Which lines below start at the one containing "This screenshot has width=960, height=720." and end at the one containing "y-tick-label: 0% is"? Echo that span word for word, including both of those lines.

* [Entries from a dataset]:
--------------------------------
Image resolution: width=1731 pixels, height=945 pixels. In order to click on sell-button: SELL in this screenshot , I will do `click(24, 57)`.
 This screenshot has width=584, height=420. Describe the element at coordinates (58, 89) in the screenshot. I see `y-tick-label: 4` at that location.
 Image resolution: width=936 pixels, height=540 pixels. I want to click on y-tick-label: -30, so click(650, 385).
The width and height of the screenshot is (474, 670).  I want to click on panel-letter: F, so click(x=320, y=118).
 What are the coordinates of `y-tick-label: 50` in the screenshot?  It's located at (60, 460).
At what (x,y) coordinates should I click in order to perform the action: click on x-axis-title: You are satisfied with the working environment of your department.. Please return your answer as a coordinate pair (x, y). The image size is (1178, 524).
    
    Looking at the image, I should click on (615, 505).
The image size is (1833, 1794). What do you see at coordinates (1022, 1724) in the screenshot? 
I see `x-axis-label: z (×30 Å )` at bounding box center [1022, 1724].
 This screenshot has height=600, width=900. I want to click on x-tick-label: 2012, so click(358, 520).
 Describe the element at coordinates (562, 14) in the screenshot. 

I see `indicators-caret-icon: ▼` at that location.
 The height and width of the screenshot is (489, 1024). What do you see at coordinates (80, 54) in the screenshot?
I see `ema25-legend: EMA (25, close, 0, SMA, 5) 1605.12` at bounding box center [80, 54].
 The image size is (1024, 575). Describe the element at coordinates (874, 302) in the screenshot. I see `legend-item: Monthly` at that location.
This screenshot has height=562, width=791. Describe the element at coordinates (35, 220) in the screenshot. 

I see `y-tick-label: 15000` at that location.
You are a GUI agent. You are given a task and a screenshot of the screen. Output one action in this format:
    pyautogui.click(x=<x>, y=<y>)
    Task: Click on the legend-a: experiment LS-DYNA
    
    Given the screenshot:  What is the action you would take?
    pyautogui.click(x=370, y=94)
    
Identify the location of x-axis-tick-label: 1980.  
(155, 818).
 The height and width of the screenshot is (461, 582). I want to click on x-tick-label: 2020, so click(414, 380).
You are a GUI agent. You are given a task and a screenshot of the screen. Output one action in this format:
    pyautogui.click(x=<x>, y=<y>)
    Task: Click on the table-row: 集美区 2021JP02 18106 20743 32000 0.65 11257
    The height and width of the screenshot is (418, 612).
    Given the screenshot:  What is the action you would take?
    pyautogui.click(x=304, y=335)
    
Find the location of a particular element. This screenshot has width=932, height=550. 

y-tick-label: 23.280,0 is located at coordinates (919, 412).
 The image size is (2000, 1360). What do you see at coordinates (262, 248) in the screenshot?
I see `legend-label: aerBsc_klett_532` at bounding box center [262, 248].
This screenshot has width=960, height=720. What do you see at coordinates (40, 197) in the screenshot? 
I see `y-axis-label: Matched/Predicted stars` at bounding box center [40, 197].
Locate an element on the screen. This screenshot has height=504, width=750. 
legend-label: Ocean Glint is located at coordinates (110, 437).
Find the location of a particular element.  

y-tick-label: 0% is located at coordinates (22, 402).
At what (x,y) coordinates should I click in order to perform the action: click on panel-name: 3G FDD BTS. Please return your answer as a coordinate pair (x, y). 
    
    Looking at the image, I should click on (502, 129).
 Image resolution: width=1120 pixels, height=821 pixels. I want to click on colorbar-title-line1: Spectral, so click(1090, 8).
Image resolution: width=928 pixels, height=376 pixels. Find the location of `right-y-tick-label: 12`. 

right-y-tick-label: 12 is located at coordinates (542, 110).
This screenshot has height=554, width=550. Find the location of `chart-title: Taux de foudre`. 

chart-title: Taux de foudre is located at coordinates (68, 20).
--------------------------------
* [EXERCISE OUTPUT]:
This screenshot has width=960, height=720. What do you see at coordinates (40, 197) in the screenshot? 
I see `y-axis-label: Matched/Predicted stars` at bounding box center [40, 197].
Locate an element on the screen. This screenshot has height=504, width=750. 
legend-label: Ocean Glint is located at coordinates (110, 437).
Find the location of a particular element.  

y-tick-label: 0% is located at coordinates (22, 402).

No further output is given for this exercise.